PROBLEM TO WORK ON - Reproduce all records exactly.

*** Opening of EXERCISE INPUT ***

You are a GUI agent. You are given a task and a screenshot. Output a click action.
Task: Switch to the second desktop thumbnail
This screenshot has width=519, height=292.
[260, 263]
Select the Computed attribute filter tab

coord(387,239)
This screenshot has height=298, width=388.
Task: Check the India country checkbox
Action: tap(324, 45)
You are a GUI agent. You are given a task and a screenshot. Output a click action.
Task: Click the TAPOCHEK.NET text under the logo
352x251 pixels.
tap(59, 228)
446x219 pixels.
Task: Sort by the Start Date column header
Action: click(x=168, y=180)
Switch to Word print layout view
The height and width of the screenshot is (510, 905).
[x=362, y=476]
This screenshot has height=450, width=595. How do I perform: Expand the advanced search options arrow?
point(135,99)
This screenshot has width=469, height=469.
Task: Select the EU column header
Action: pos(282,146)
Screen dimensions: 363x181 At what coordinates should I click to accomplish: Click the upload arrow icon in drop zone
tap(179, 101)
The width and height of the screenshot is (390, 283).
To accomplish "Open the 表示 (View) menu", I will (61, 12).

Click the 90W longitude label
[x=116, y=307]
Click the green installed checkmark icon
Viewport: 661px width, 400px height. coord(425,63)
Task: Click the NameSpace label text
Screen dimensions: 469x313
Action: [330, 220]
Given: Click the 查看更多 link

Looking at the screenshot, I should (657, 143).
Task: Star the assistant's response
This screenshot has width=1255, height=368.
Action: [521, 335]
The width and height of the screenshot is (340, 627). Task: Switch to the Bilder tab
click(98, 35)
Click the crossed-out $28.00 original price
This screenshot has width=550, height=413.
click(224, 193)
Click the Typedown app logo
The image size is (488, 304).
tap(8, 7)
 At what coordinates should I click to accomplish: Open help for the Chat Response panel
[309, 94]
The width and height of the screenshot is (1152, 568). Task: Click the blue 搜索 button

*** Close of EXERCISE INPUT ***

TASK OUTPUT -
You are a GUI agent. You are given a task and a screenshot. Output a click action.
Task: Switch to the second desktop thumbnail
This screenshot has width=519, height=292.
[260, 263]
Select the Computed attribute filter tab

coord(387,239)
This screenshot has height=298, width=388.
Task: Check the India country checkbox
Action: tap(324, 45)
You are a GUI agent. You are given a task and a screenshot. Output a click action.
Task: Click the TAPOCHEK.NET text under the logo
352x251 pixels.
tap(59, 228)
446x219 pixels.
Task: Sort by the Start Date column header
Action: click(x=168, y=180)
Switch to Word print layout view
The height and width of the screenshot is (510, 905).
[x=362, y=476]
This screenshot has height=450, width=595. How do I perform: Expand the advanced search options arrow?
point(135,99)
This screenshot has width=469, height=469.
Task: Select the EU column header
Action: pos(282,146)
Screen dimensions: 363x181 At what coordinates should I click to accomplish: Click the upload arrow icon in drop zone
tap(179, 101)
The width and height of the screenshot is (390, 283).
To accomplish "Open the 表示 (View) menu", I will (61, 12).

Click the 90W longitude label
[x=116, y=307]
Click the green installed checkmark icon
Viewport: 661px width, 400px height. coord(425,63)
Task: Click the NameSpace label text
Screen dimensions: 469x313
Action: [330, 220]
Given: Click the 查看更多 link

Looking at the screenshot, I should (657, 143).
Task: Star the assistant's response
This screenshot has width=1255, height=368.
Action: [521, 335]
The width and height of the screenshot is (340, 627). Task: Switch to the Bilder tab
click(98, 35)
Click the crossed-out $28.00 original price
This screenshot has width=550, height=413.
click(224, 193)
Click the Typedown app logo
The image size is (488, 304).
tap(8, 7)
 At what coordinates should I click to accomplish: Open help for the Chat Response panel
[309, 94]
The width and height of the screenshot is (1152, 568). Task: Click the blue 搜索 button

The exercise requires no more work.